Breast Cancer Survivor now works To Motivate Other fighters


“You are not Your Scars.” – Malisa Morris

Malisa Morris was diagnosed with breast cancer in August 2015. She has successfully defeated her disease. She is helping and motivating others. She is the founder of “Embracing our scars”

The Diagnosis

“I was diagnosed in August 2015 during a routine mammogram.”

The Journey

“I was diagnosed with DCIS in my left breast. I opted to have a double mastectomy after a second MRI revealed that there was another spot. They wanted to send me from another biopsy but I opted out and told them I wanted both breasts removed. This journey was hard. I was the first one in my family to be diagnosed, so I was shocked, but thank God for my family, friends, and church family.

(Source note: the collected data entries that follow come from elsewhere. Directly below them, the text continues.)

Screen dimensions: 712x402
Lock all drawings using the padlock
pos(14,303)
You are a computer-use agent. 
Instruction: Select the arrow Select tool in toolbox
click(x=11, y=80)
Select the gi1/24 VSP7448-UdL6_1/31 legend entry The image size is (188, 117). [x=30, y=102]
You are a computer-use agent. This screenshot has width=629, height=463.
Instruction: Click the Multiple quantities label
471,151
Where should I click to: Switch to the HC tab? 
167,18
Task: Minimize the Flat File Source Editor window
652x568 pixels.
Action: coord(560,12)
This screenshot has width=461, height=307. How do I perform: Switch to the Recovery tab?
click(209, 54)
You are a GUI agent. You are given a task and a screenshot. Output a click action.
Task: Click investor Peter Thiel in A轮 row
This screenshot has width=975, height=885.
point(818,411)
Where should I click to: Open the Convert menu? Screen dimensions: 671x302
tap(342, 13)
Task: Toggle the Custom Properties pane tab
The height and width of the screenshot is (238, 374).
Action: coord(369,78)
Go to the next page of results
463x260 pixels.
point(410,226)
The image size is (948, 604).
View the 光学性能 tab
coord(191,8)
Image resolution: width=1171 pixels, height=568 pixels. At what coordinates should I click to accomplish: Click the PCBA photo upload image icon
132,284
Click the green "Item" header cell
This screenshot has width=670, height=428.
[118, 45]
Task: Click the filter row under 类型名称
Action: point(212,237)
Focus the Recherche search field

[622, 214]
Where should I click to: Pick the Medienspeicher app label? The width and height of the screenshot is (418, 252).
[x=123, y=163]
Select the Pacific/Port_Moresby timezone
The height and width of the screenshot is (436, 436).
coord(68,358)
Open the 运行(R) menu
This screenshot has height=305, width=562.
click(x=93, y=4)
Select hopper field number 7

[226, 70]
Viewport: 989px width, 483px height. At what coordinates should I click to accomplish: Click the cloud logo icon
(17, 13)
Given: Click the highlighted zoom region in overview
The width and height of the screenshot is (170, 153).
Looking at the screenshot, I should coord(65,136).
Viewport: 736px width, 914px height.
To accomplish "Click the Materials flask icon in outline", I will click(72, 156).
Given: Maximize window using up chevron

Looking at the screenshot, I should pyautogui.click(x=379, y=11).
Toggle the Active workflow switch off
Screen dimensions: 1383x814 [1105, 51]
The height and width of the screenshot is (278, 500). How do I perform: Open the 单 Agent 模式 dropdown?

On October 19th, 2015 I had the double mastectomy which was successful, but then after a few hours I died in my hospital bed but was revived. To this day the doctors do not know why my heart stopped beating. Having a double mastectomy and dying changed my life forever. After the surgery I didn’t feel beautiful anymore I felt like I was less than a woman, but one day God spoke to me and told me that I was still beautiful and I was to who I was before cancer came and after that, I begin to embrace my scars.

I started an organization called ‘Embracing Our Scars’ which is a non-profit organization that helps other women like myself to embrace their scars and lives their lives on and with purpose. I have had breast reconstruction and nipple reconstruction which I am very satisfied with. This has been a process but I have learned to trust the process and lean on God to get me through and He did just that.”

Motivation to fight cancer

“My motivation was my children but especially my grandchildren. I wanted to see them grow up, get married, graduate high school, college, and have some babies.”


Biggest hindrance

“The biggest hindrance was financed. Not having the money to get some of the necessary things that I needed after this surgery. I developed lymphedema and didn’t have the money to buy the products.”

Message to other cancer patients

“To all my pink sisters out there don’t let your scars define you. You are not your scars. Your scars are only a reminder that you survived what was trying to kill you. Don’t give up, you are a warrior.”